▶ TASK REQUIREMENTS
Where a picture occurs in the data, omit it, and copy all remaining data exactly.

▶ MATERIAL PROVIDED
□ □ □ □ □ □ □
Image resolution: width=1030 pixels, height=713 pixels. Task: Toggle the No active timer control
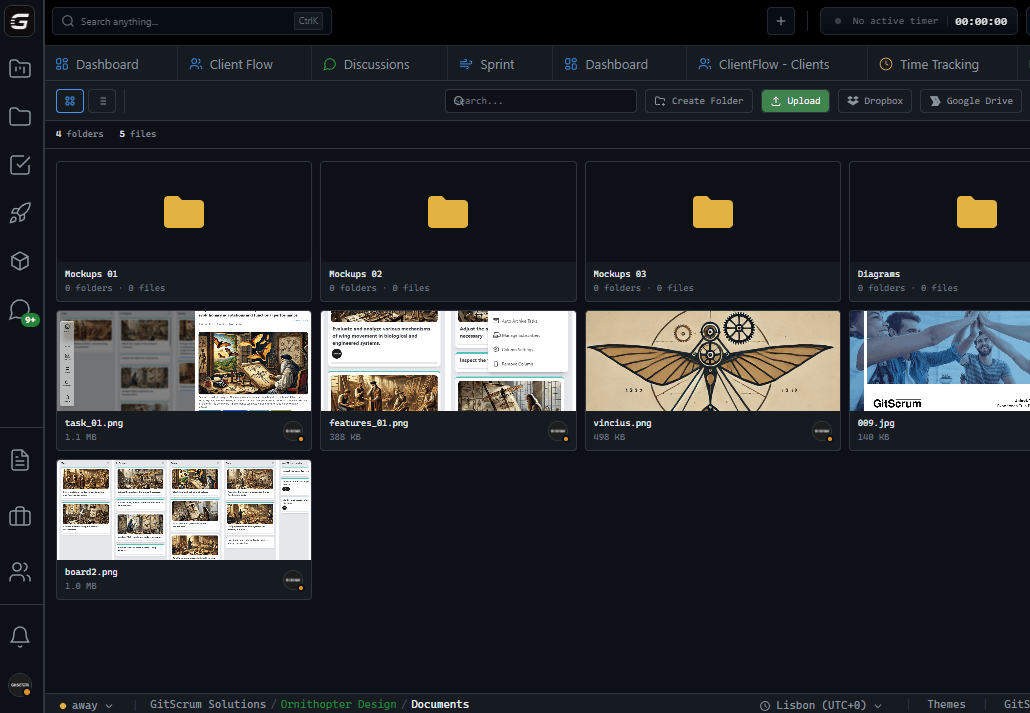point(918,20)
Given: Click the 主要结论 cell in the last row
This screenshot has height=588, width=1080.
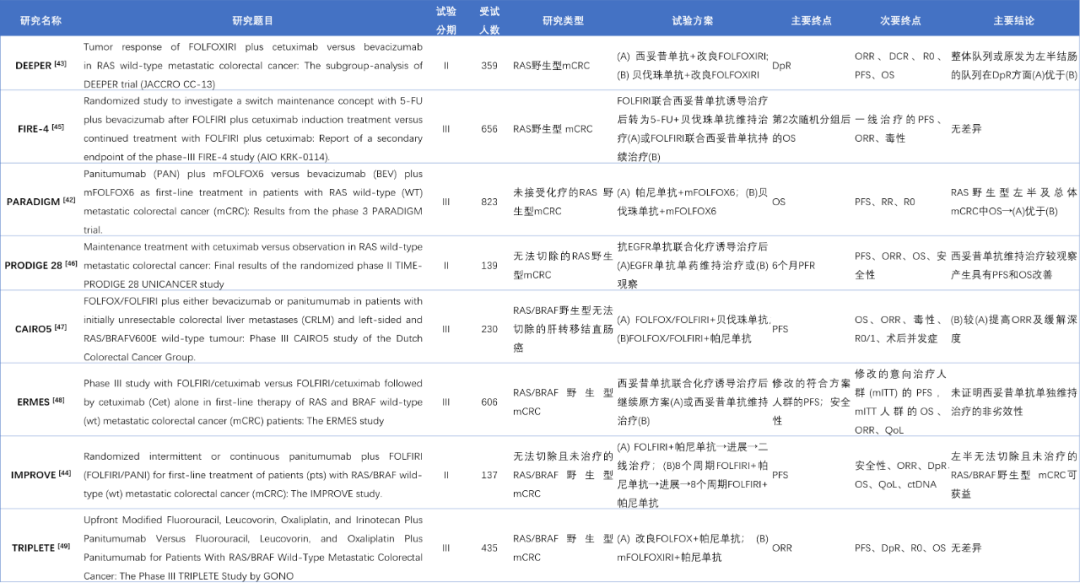Looking at the screenshot, I should coord(1013,545).
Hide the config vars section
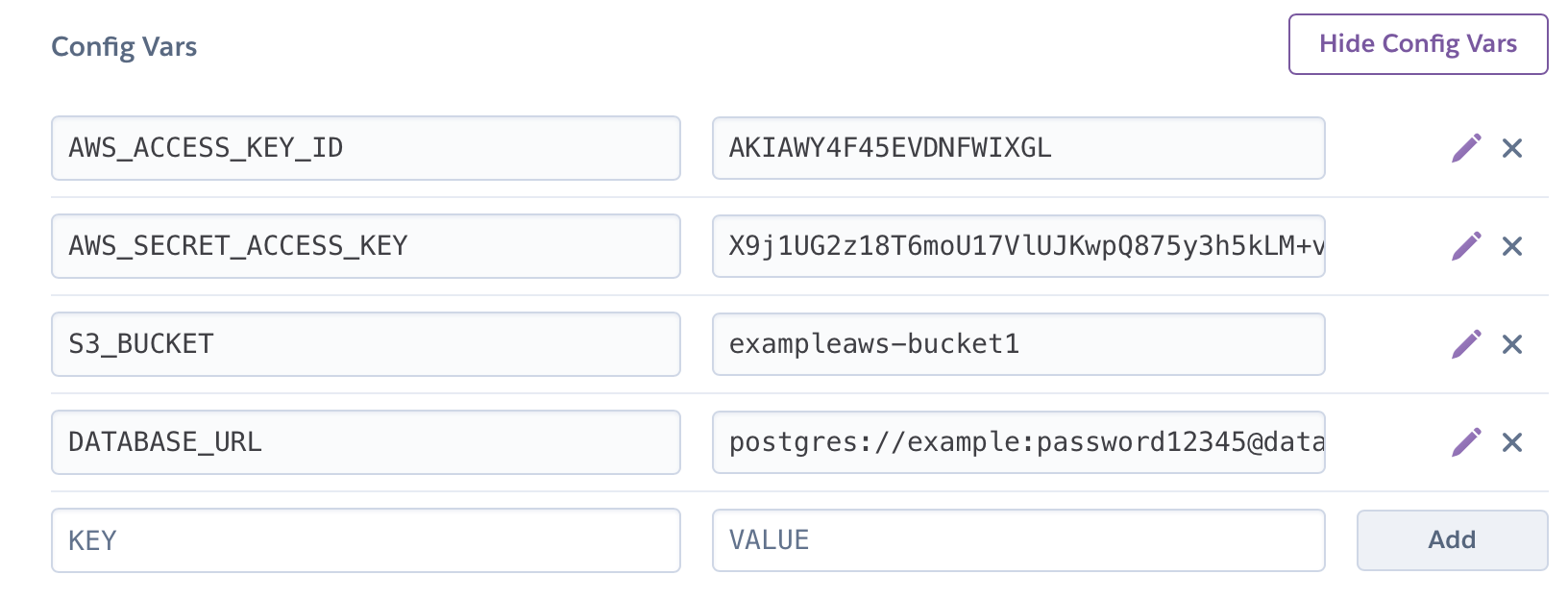This screenshot has width=1568, height=600. pyautogui.click(x=1417, y=44)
□ □ □ □ □ □ □
▶ EXERCISE ANSWER
Image resolution: width=1030 pixels, height=713 pixels. Task: Toggle the No active timer control
point(918,20)
Given: Click the 主要结论 cell in the last row
This screenshot has height=588, width=1080.
Looking at the screenshot, I should coord(1013,545).
Hide the config vars section
This screenshot has width=1568, height=600. pyautogui.click(x=1417, y=44)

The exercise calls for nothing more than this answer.